Se trata de las águilas cuaresmeras que viajan todos los años desde el sur del continente para migrar hacia el norte, pues son originarias de Canadá y Estados Unidos.

Su viaje de retorno al norte comienza cuando empieza el inverno en el sur, abarcan 13 países diferentes y recorren entre 10.000 y 15.000 kilómetros durante su travesía.

Llegan a Colombia entre marzo y abril, para descanzar en el Cañón del Combeima de Ibagué, Tolima, abarcando la época de la Cuaresma, lo que originó su nombre local.

Las aves recorren entre 10.000 y 15.000 kilómetros durante su travesía. Foto: Google

Sin embargo, cuando las águilas se detienen en este punto de su viaje, es decir en Tolima, lamentablemente son atacadas por los cazadores que utilizan balas de perdigones o agroquímicos.

Las águilas cuaresmeras son admiradas por lugareños y turistas debido a su belleza y por el gran espectáculo que protagonizan al momento de sobrevolar sobre el Cañón.

Visitantes de países como Alemania, Francia y Holanda llegan hasta ese punto del territorio colombiano para ver la riqueza de fauna de la zona.

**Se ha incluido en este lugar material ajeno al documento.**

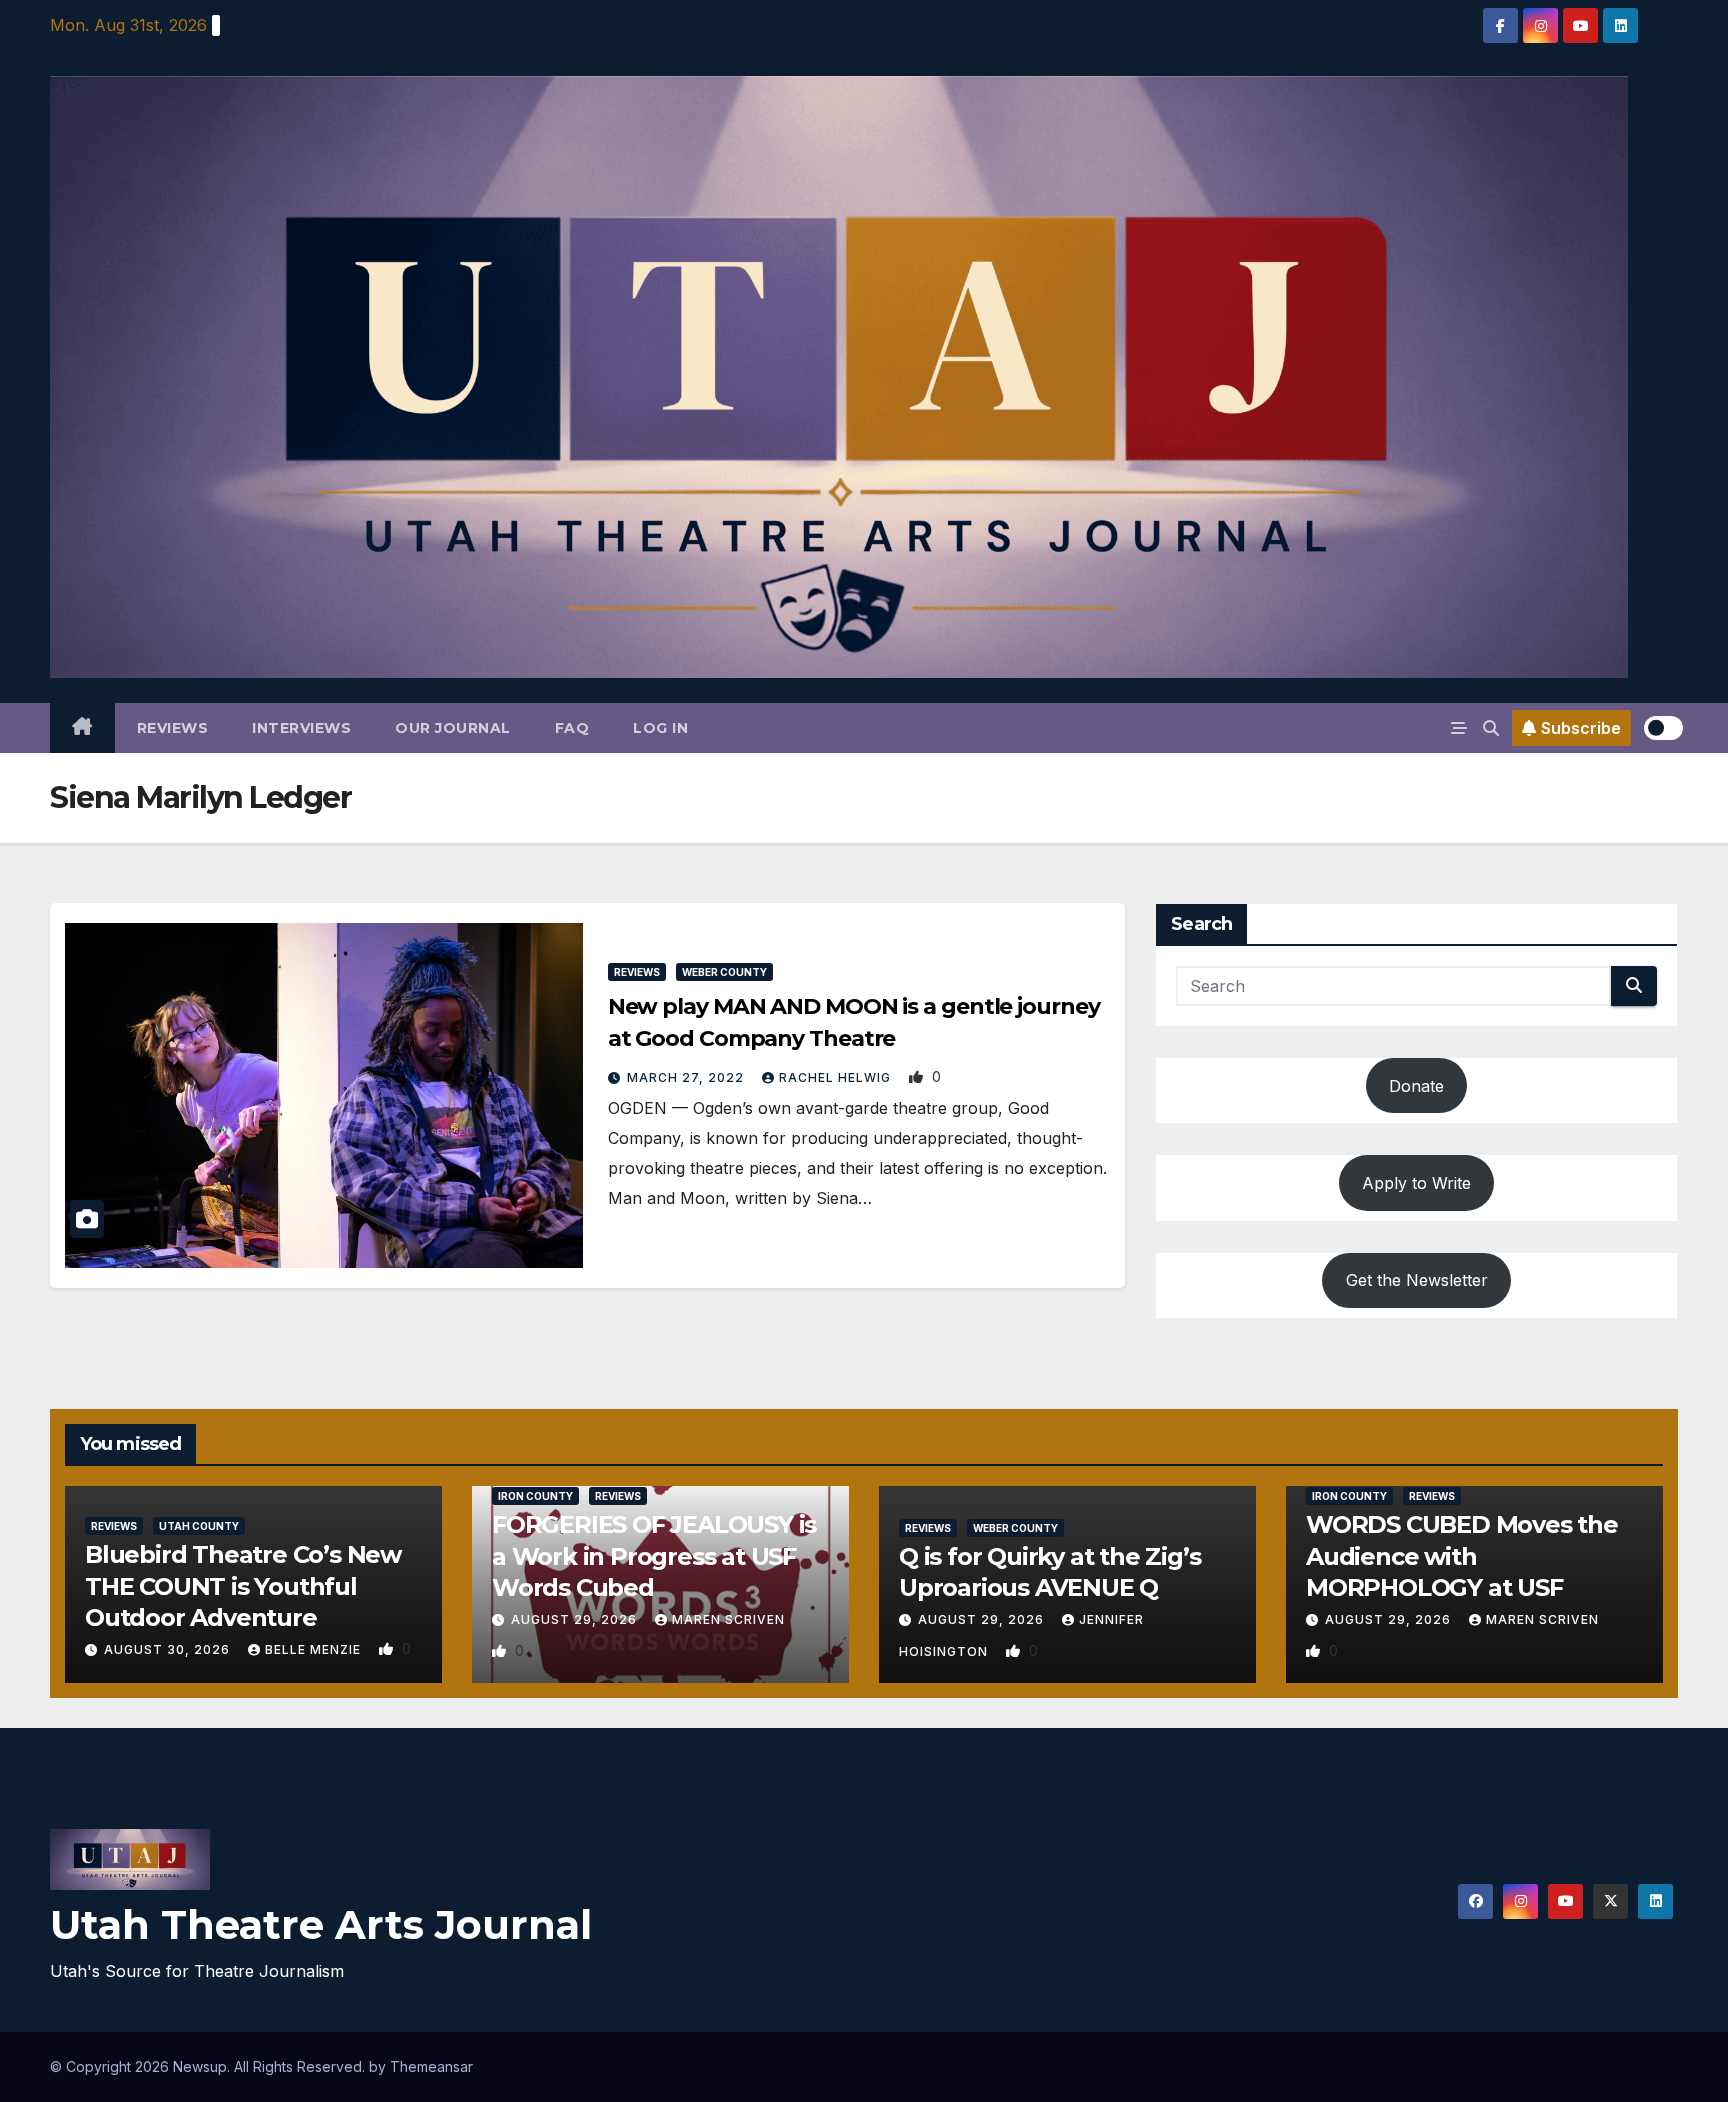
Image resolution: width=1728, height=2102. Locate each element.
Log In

Sin embargo, las águilas cuaresmeras, de las que en el 2005 llegaron un millón al Tolima, enfrentan una gran amenaza por cuenta de los cazadores.

En el 2005 llegaron un millón de águilas cuaresmeras al Tolima. Foto: Google

«Hemos tenido reportes de que las cazan para comerlas y que, incluso, ahora hay competencias para saber qué cazador logra matar más», dijo a EFE el director ejecutivo de la Fundación Río Cocora, Pedro Álvaro Bahamón.

Cuando las águilas se encuentran en la noche reposando en los árboles, los cazadores llegan con linternas que apuntan a las pupilas de los animalitos, las desorientan y luego le disparan a todo el grupo.

Por consiguiente, es de esperarse que el número de ejemplares de la especie esté descendiendo dramáticamente, tanto así que las autoridades ambientales de Ibagué, estiman que si mucho llegarán este año 150.000 a su destino. Mientras que en el 2005 se recibieron más de un millón.

Para concienciar a la comunidad sobre la importancia de estos «visitantes extranjeros» como controladores biológicos, la Fundación Río Cocora, la Policía Ambiental y Cortolima, entre otras entidades, llevaron a cabo recientemente la «Fiesta de las Aves».

Como parte de esta iniciativa 700 niños de las instituciones educativas del Cañón del Combeima fueron sensibilizados sobre los motivos por los cuales se debe permitir en Colombia que las águilas cuaresmeras sigan el viaje de vuelta a casa.

Por otro lado, Jorge Enrique Cardoso, director general de Cortolima, asegura que la caza de las águilas se debe a la falsa creencia de que su carne posee cualidades afrodisíacas.

Durante el largo recorrido, las aves descansan en el Cañón del Combeima. Foto: Google

Advirtió además que quienes practiquen estas actividades incurrirán en una falta al artículo 328 del Código Penal, que declara ilícito el aprovechamiento de los recursos naturales renovables como la fauna.

El delito estipula penas entres cuatro y diez años de prisión, además de multas hasta los 35 mi salarios mínimos diarios legales vigentes.